The next six problems are based on the following article:
Abstract from Appel et al.
BACKGROUND: It is known that obesity, sodium intake, and alcohol consumption factors influence blood pressure. In this clinical trial, Dietary Approaches to Stop Hypertension, we assessed the effects of dietary patterns on blood pressure.
METHODS: We enrolled 459 adults with systolic blood pressures of less than 160 mm Hg and diastolic blood pressures of 80 to 95 mm Hg. For three weeks, the subjects were fed a control diet that was low in fruits, vegetables, and dairy products, with a fat content typical of the average diet in the United States. They were then randomly assigned to receive for eight weeks the control diet, a diet rich in fruits and vegetables, or a "combination" diet rich in fruits, vegetables, and low-fat dairy products and with reduced saturated and total fat. Sodium intake and body weight were maintained at constant levels.

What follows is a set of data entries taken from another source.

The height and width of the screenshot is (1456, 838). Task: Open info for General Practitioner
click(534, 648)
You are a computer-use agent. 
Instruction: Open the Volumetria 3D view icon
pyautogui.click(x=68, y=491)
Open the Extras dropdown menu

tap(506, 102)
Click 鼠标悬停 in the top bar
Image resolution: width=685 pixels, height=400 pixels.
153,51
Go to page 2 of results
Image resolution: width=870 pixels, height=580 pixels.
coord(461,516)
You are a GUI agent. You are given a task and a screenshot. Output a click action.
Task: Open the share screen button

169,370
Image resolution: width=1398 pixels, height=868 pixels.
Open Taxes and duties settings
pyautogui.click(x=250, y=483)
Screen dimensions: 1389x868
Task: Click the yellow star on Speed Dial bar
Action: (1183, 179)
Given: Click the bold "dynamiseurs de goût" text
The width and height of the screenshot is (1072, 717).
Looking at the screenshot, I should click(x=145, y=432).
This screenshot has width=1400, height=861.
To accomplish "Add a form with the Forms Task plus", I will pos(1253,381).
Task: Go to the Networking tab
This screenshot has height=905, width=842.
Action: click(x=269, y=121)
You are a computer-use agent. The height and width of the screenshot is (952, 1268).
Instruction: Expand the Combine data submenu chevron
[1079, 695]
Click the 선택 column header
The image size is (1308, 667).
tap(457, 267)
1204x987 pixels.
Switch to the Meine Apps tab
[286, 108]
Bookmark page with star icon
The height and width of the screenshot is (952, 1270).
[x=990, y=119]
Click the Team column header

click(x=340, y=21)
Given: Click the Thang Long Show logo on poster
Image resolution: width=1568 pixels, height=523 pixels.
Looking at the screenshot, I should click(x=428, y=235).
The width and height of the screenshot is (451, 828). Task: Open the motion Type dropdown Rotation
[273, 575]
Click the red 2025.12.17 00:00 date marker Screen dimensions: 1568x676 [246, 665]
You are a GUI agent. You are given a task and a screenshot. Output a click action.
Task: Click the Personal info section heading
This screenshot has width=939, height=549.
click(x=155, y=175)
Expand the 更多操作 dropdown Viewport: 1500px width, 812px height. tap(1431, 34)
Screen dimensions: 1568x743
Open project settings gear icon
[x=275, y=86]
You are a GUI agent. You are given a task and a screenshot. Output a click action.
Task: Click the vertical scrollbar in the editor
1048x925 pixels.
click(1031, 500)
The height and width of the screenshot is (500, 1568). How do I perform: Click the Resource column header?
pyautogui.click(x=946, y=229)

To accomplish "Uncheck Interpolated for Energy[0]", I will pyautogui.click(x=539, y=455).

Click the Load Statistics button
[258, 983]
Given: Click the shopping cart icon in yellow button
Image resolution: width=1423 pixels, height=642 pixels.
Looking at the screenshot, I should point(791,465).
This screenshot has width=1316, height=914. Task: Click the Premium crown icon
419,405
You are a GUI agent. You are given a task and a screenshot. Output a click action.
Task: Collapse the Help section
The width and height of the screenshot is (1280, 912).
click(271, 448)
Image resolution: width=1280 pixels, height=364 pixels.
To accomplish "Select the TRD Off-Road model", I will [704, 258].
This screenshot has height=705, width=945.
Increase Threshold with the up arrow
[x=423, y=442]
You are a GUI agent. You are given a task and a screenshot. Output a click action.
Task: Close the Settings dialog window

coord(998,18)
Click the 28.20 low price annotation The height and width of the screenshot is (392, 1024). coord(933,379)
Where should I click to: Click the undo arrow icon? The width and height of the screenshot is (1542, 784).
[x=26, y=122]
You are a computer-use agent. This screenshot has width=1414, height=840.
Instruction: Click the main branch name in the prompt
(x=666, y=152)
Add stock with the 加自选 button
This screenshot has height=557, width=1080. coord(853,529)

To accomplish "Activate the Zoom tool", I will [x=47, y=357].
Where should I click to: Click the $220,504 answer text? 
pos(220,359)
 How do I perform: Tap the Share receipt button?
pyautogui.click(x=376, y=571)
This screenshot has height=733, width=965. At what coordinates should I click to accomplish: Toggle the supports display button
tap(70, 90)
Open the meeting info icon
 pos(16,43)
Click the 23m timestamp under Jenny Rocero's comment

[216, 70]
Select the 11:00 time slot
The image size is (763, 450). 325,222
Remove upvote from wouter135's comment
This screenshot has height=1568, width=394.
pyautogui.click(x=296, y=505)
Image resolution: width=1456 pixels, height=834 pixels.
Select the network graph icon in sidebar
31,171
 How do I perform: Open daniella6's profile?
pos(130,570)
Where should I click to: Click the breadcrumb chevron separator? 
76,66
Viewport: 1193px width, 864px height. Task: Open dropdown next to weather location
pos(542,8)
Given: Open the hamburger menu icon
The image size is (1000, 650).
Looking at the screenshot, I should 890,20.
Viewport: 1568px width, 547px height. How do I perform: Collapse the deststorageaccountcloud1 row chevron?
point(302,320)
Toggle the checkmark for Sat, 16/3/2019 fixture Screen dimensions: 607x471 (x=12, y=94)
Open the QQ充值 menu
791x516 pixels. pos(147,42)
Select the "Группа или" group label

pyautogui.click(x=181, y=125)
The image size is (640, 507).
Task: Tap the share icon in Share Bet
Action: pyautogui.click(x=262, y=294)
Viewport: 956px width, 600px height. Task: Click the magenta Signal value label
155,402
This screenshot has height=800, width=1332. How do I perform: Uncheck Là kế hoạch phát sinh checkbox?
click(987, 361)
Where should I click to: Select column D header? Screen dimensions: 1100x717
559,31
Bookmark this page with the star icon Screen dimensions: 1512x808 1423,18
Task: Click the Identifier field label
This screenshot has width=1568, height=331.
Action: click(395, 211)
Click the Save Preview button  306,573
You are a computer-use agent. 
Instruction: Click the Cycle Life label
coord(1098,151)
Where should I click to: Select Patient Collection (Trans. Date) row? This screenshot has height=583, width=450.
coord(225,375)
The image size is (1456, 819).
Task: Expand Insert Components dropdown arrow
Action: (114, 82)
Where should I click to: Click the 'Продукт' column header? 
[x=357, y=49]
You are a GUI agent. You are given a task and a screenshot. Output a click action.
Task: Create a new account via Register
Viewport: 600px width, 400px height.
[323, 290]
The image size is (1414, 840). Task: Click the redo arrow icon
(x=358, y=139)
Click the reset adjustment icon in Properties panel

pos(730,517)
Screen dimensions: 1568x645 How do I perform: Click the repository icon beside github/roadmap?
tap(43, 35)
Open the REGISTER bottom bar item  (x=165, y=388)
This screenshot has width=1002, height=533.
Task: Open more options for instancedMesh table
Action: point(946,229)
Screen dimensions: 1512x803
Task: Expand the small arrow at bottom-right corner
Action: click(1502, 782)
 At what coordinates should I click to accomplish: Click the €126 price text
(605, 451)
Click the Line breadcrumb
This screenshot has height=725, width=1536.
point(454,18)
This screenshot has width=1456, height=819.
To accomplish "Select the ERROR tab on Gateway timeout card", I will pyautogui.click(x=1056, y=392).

RESULTS: At base line, the mean (+/-SD) systolic and diastolic blood pressures were 131.3+/-10.8 mm Hg and 84.7+/-4.7 mm Hg, respectively. The combination diet reduced systolic and diastolic blood pressure by 5.5 and 3.0 mm Hg more, respectively, than the control diet (P<0.001 for each); the fruits-and-vegetables diet reduced systolic blood pressure by 2.8 mm Hg more (P<0.001) and diastolic blood pressure by 1.1 mm Hg more than the control diet (P=0.07). Among the 133 subjects with hypertension (systolic pressure, > or =140 mm Hg; diastolic pressure, > or =90 mm Hg; or both), the combination diet reduced systolic and diastolic blood pressure by 11.4 and 5.5 mm Hg more, respectively, than the control diet (P<0.001 for each); among the 326 subjects without hypertension, the corresponding reductions were 3.5 mm Hg (P<0.001) and 2.1 mm Hg (P=0.003).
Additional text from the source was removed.